Preparation of RGD Peptide/Folate Acid Double-Targeted Mesoporous Silica Nanoparticles and Its Application in Human Breast Cancer MCF-7 Cells

Pharmacological relevance: Paclitaxel (PTX) is currently the only botanical drug that can control the growth of cancer cells. Paclitaxel is widely used in the treatment of breast cancer, ovarian cancer, uterine cancer, non-small cell lung cancer and other cancers. Aim: Folate receptor and integrin αvβ3 are highly expressed on the surface of human breast cancer cells MCF-7. Folic acid and arginine-glycine-aspartate (Arg-Gly-Asp, RGD) tripeptide sequence have a high affinity for folate receptor and integrin αvβ3, respectively. To enhance the effect on breast cancer, we constructed the folate acid and RGD peptide dual-targeted (MSNs-NH2-FA-RGD) drug-carrier based on mesoporous silica nanoparticles. Methods: The structure of mesoporous nanocarriers was characterized by Fourier transform infrared spectroscopy, nitrogen adsorption-desorption analysis, transmission electron microscopy, laser particle size analyzer, and thermogravimetric analysis. Paclitaxel was chosen as the model drug. The targeting-ability was verified by observing the uptake of mesoporous carriers loaded with rhodamine in MCF-7, MCF-10A, and HeLa cells using a fluorescence microscope. The cytotoxicity of the blank carrier MSNs-NH2-FA-RGD and the efficacy of the drug carrier PTX@MSNs-NH2-FA-RGD were assessed by cell experiments. Results: The characterization showed successful construction of a dual-targeted mesoporous silica nanocarrier.
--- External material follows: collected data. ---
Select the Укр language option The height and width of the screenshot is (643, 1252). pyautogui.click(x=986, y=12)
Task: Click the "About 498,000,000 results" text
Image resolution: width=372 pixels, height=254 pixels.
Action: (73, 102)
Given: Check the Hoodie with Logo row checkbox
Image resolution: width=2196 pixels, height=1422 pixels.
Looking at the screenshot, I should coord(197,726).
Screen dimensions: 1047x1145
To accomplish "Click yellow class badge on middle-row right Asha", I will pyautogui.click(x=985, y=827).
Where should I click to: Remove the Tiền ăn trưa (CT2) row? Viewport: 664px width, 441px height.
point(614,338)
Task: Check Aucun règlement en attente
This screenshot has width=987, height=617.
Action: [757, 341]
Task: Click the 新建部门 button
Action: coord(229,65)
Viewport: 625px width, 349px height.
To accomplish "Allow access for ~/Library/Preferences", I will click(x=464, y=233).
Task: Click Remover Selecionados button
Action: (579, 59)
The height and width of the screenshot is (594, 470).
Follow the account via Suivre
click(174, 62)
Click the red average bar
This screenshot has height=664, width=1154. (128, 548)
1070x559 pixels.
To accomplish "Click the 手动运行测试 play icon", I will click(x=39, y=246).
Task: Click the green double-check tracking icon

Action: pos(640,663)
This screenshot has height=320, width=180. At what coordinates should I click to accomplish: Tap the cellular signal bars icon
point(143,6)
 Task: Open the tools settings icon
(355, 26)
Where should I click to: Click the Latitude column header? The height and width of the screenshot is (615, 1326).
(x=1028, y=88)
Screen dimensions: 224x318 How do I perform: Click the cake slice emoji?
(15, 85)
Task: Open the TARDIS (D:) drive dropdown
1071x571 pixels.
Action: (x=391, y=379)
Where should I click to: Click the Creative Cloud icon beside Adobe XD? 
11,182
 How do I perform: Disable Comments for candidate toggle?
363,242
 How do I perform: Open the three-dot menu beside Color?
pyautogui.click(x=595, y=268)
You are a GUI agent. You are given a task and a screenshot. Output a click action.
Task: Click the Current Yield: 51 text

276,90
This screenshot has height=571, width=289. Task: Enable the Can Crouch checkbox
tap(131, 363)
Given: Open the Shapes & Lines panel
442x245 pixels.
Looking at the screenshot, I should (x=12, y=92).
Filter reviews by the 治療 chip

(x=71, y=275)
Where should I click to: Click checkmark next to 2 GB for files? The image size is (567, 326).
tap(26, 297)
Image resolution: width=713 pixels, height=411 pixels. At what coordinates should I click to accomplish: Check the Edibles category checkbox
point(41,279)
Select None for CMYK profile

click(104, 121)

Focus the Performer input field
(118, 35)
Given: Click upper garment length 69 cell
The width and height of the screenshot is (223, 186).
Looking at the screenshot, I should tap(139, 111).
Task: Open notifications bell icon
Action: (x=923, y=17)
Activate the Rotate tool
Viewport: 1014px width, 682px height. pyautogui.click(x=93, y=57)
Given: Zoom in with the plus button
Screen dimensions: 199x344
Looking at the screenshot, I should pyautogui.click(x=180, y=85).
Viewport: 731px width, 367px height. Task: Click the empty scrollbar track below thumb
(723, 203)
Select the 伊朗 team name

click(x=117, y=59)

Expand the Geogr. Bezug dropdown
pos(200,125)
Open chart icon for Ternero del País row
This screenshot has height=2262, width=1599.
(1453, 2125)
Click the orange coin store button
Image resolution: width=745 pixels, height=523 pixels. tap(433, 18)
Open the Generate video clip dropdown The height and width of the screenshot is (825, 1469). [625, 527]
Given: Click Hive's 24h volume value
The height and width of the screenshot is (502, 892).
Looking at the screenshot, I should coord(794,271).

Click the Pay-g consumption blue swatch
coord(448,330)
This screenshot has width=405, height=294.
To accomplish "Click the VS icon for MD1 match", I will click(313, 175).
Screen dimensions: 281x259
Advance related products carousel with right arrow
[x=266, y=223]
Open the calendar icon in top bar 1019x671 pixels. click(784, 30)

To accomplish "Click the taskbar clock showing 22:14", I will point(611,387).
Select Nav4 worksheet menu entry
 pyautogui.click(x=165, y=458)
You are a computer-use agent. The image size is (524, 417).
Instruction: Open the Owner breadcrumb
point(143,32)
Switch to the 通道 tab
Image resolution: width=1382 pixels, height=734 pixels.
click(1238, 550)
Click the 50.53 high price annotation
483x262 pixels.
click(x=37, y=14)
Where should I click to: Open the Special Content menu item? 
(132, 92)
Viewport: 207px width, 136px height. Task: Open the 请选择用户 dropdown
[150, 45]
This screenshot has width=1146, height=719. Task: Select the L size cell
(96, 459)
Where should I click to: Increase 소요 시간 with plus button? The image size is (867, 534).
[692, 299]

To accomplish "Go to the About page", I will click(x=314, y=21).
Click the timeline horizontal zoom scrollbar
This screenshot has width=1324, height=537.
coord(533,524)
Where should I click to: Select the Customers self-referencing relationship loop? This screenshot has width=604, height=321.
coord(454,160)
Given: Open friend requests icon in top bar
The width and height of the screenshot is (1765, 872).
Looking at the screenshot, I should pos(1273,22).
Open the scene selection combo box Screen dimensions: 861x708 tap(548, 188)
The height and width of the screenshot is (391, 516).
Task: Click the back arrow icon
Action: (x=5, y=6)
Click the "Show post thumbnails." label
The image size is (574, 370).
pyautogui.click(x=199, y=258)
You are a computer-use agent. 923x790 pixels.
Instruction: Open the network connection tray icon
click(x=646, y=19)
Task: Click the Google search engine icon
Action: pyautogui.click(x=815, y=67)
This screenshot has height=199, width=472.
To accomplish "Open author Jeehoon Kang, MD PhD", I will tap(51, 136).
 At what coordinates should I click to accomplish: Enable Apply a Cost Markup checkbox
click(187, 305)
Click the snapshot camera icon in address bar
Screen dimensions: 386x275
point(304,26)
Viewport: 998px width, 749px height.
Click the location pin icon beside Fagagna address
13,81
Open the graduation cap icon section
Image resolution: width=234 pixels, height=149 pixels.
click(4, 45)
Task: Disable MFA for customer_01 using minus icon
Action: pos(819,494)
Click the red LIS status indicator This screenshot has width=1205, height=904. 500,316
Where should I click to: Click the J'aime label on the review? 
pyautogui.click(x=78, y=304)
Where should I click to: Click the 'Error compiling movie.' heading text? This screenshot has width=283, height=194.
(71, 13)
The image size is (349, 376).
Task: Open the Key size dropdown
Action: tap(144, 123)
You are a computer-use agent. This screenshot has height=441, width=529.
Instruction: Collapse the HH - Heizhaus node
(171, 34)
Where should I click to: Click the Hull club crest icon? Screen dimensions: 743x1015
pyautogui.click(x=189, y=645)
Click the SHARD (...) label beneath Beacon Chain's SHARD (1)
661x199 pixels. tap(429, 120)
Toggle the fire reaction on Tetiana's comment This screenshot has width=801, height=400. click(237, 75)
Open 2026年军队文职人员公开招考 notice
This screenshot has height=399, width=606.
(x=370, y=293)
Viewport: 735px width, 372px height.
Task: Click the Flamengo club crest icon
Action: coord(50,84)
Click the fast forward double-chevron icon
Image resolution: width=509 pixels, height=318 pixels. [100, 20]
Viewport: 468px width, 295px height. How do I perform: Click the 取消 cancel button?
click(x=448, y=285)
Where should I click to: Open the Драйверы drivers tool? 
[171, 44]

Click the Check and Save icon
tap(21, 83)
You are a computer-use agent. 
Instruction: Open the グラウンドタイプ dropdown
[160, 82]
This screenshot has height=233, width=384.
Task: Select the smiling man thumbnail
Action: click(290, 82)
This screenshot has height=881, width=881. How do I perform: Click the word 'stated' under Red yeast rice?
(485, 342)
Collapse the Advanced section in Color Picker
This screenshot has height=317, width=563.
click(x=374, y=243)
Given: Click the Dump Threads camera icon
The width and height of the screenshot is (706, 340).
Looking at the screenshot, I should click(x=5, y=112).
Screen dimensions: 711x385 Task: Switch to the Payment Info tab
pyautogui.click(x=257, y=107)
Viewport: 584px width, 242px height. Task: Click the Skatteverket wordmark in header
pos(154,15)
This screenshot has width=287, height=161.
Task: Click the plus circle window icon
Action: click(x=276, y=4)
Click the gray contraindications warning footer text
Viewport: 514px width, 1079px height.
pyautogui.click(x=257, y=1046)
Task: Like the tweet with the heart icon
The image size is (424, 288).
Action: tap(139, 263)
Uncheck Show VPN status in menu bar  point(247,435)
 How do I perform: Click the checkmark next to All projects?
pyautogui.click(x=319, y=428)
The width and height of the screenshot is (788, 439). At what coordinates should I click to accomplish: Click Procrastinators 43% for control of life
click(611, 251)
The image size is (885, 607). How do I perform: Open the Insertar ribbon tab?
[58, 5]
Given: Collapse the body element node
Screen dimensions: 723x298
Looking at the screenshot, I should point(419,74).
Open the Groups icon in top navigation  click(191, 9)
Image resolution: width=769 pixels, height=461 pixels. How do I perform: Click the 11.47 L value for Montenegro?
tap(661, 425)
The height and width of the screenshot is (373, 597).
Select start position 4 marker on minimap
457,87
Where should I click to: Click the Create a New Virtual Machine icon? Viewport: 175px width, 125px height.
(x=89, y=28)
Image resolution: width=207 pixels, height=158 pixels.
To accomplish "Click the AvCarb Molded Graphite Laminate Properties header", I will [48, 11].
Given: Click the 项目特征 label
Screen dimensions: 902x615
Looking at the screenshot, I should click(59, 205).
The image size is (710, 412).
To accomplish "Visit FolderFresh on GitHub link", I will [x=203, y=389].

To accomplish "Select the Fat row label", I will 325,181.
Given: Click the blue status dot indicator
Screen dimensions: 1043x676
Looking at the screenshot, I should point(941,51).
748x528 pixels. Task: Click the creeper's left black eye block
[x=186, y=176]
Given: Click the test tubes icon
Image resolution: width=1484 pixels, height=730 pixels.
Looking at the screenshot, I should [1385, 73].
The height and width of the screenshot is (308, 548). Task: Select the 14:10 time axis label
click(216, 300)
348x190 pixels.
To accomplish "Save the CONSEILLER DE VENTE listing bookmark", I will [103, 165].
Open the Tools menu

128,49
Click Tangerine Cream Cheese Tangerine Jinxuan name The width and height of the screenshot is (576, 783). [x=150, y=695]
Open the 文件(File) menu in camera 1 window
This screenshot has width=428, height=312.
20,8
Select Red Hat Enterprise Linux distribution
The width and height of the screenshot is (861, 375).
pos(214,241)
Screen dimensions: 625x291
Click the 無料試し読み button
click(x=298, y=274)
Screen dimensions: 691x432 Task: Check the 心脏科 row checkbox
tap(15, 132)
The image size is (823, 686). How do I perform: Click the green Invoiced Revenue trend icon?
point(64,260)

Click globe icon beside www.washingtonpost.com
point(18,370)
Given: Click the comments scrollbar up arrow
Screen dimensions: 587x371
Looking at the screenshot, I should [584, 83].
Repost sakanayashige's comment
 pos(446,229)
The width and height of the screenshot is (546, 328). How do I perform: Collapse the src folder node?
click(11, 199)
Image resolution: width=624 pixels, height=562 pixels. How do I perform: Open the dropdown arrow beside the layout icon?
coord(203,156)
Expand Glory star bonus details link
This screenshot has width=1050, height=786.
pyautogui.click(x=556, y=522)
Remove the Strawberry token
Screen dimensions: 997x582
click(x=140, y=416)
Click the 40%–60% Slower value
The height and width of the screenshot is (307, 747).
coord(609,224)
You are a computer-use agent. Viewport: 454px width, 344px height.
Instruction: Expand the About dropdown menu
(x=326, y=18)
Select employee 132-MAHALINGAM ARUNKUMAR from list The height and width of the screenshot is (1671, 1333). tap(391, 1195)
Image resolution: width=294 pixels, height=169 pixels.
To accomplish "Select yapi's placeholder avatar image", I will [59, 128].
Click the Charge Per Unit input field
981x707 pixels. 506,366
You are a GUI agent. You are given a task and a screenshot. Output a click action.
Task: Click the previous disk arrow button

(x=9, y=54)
Obvious differences were detected in the fluorescence intensity of the three cell lines. The results of the pharmacological tests indicated that the blank nanoparticles do not cause any apparent toxicity on these cells. The IC50 of free PTX and PTX@MSNs-NH2-FA-RGD on MCF-7 cells line treated for 48 h were 35.25±2.57 ng•mL-1 and 22.21±3.4 ng•mL-1 respectively, which indicated that the inhibitory efficacy of PTX@MSNs-NH2-FA-RGD on MCF-7 was 1.6 times than that of free PTX. Conclusions: The dual-targeted nanocarrier MSNs-NH2-FA-RGD could target breast cancer cells, and sever as a potential candidate in future of drug development.